*Task to complete*
Please report each line in the material below that includes "agent".

======== Input records

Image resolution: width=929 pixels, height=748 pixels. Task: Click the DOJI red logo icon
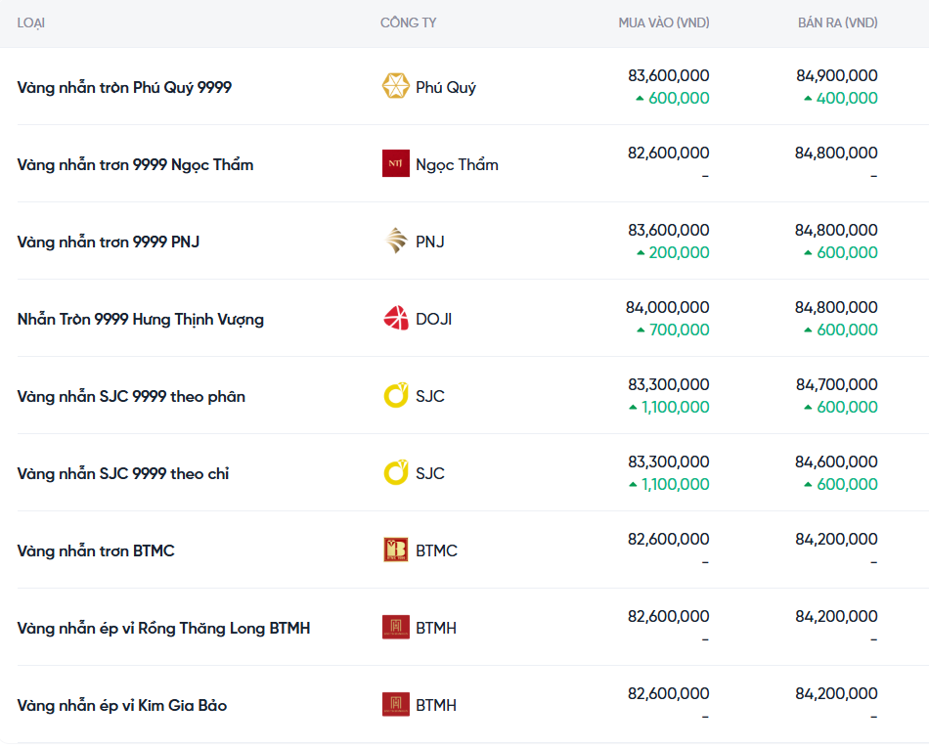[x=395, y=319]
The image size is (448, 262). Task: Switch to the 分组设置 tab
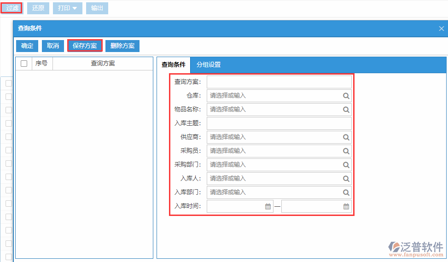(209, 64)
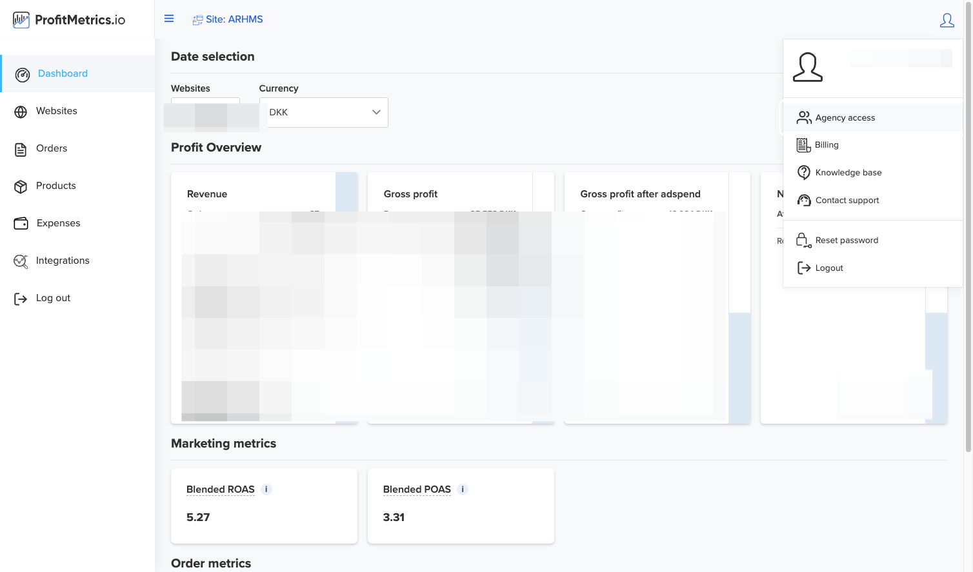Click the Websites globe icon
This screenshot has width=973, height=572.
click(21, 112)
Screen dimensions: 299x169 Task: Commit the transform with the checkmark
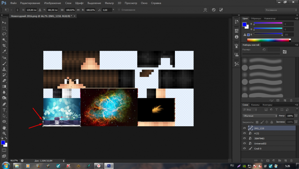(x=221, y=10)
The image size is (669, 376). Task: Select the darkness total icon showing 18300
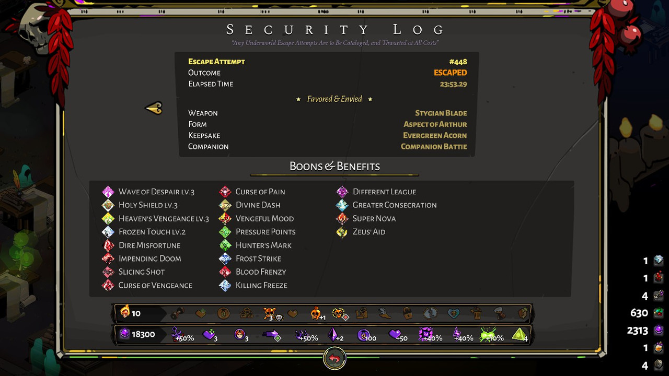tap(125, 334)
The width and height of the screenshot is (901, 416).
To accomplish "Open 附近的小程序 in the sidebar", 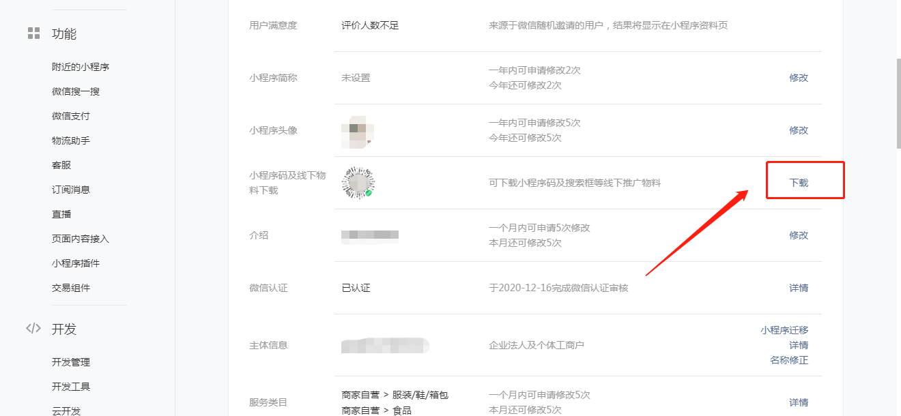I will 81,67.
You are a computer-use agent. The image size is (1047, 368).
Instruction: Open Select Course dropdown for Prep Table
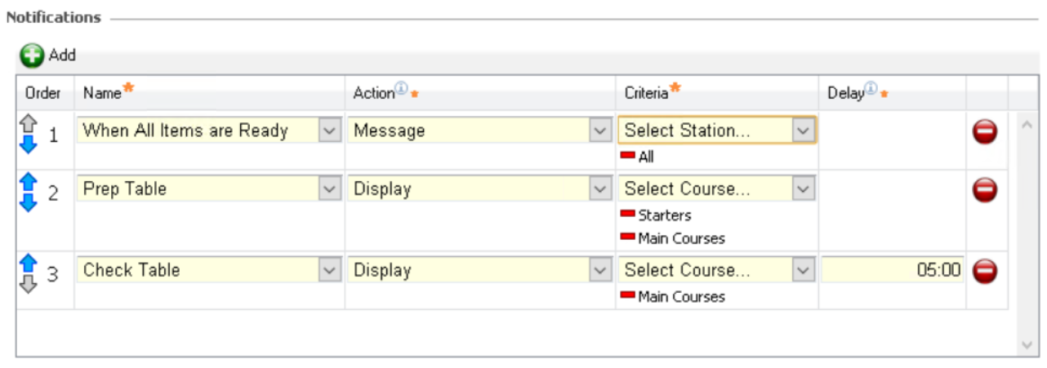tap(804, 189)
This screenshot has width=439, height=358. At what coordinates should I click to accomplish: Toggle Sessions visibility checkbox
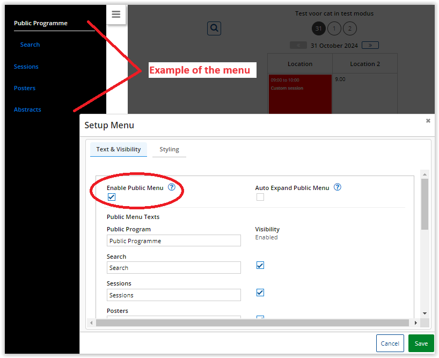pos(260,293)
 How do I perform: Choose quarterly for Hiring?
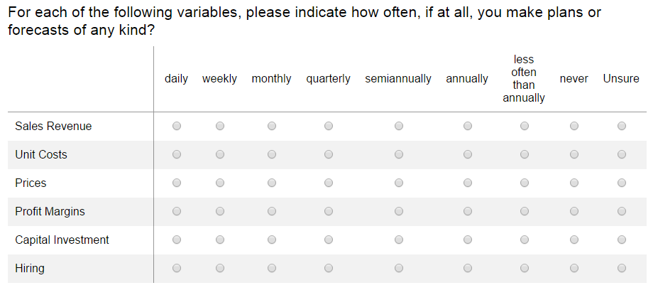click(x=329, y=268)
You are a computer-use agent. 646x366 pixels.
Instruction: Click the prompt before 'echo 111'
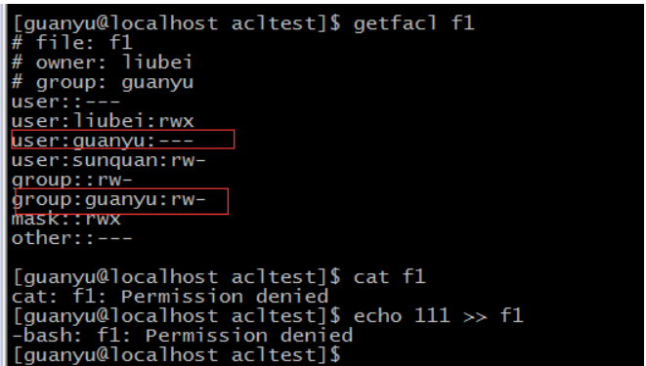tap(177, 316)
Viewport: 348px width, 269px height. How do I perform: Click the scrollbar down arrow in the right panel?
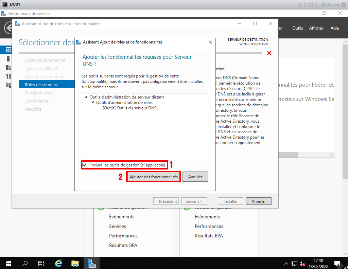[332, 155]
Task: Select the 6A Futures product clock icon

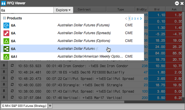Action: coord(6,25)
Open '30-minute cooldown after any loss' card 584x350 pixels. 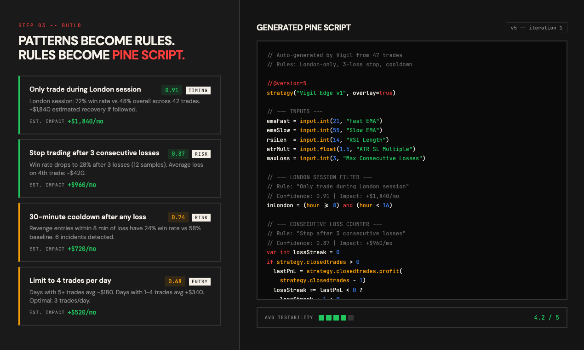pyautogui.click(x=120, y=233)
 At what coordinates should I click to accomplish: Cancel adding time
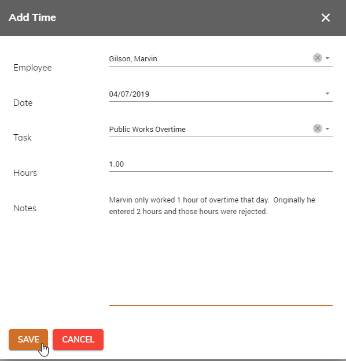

================

*Response to this task*
You are a computer-use agent. The image size is (1047, 368).
You are a computer-use agent. 646x366 pixels.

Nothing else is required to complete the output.